Ese nacionalismo se manifiesta en los dos países ya citados de distintas formas. En Ucrania se plasma en los movimientos minoritarios que ensalzan a los guerrilleros del UPA (Ejército Insurgente Ucraniano), que cometieron la atroz masacre contra civiles polacos en Volinia en 1943. Una masacre que abrió una profunda herida entre Ucrania y Polonia, que parecía por fin cerrarse hace tres años con la generosa ayuda polaca a los ucranianos frente a la invasión rusa. El nacionalismo radical ucraniano sabe que esa herida aún causa dolor en Polonia, pero parece no importarle, contribuyendo a separar a ambos países cuando más necesaria es su unidad. Los nacionalistas radicales de Pravy Sektor (que sólo tienen un diputado en el Parlamento de Ucrania) también están promoviendo reclamaciones territoriales a Polonia, lo cual es el colmo de la sinrazón y la torpeza.
Por otra parte, me entristece ver que una parte de la derecha polaca está enarbolando un discurso antiucraniano que se nutre, en gran medida, del recuerdo de la masacre de Volinia, pero que no se limita a eso. Algunos, especialmente desde la Konfederacja, están fomentando el odio a los ucranianos que están refugiados en Polonia, lanzando contra ellos mensajes rastreros como los que afirman que pretenden reemplazar a la población polaca. Por otra parte, las extremas dificultades de Ucrania para exportar su grano por vía marítima a causa de la guerra, un grano que a menudo tenía como destino muchos países de África, y la salida de ese grano por Europa ha generado un malestar entre los agricultores polacos que ha sido aprovechado por algunos, sobre todo de la Konfederacja, para enfrentar a ambos países.
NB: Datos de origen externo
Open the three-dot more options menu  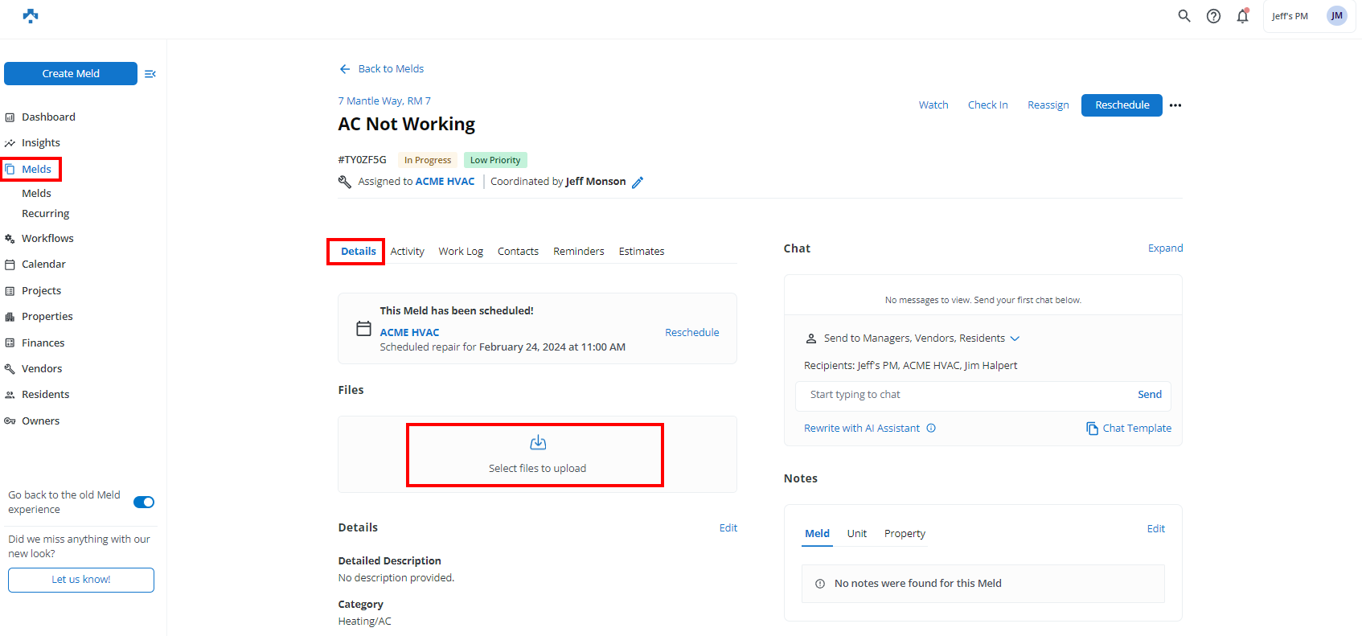click(x=1175, y=105)
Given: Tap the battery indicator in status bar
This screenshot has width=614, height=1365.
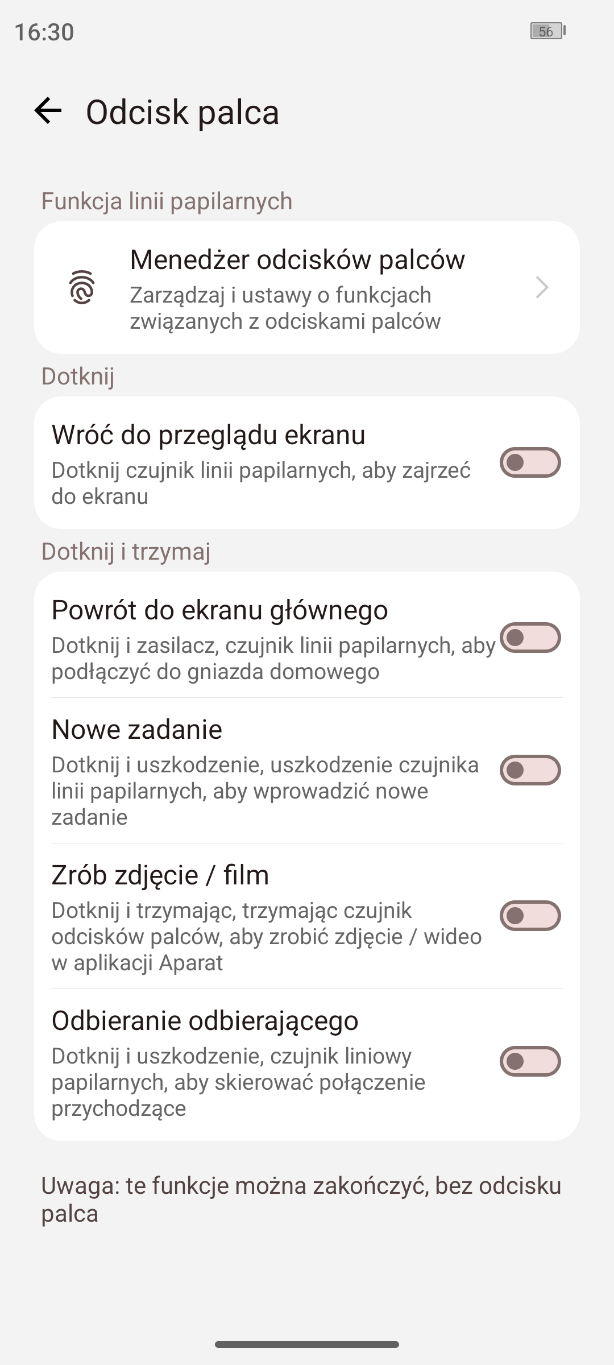Looking at the screenshot, I should [x=547, y=31].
Los distintos movimientos nacionalistas -no confundir eso con el patriotismo- que hay en Europa parecen no entender que los países europeos tenemos una amenaza común, la mayor desde la Segunda Guerra Mundial: el expansionismo ruso. Es una amenaza que afecta de lleno a Ucrania, al estar sumida en una invasión rusa, pero que también supone una amenaza clara para Polonia, país fronterizo con el enclave ruso de Kaliningrado.
En la época de entreguerras, el Mariscal polaco Józef Piłsudski entendió la importancia de esa amenaza y propuso la llamada Międzymorze (Entre Mares), una federación que agruparía a Polonia, Lituania, Bielorrusia y Ucrania, cuatro países que en el pasado fueron parte de la Mancomunidad Polaco-Lituana, con la posible adhesión de Estonia, Letonia, Checoslovaquia, Finlandia, Hungría, Rumanía y Yugoslavia. La Międzymorze pretendía sumar fuerzas entre esos países situados entre dos grandes potencias, Rusia y Alemania, para evitar ser borrados del mapa por ambas. Hoy Alemania ya no es una amenaza para Polonia (ambos países son miembros de la OTAN), pero Rusia sí que lo es.
Mientra esa amenaza siga existiendo, Polonia y Ucrania deben resolver sus diferencias con grandeza de miras y seguir sumando fuerzas para defenderse de su enemigo común. Nada puede hacer más feliz a Putin que ver como el nacionalismo polaco y el nacionalismo ucraniano le hacen a Rusia el gran favor de dividir a Ucrania y a Polonia precisamente en un momento en el que ambas se necesitan mutuamente.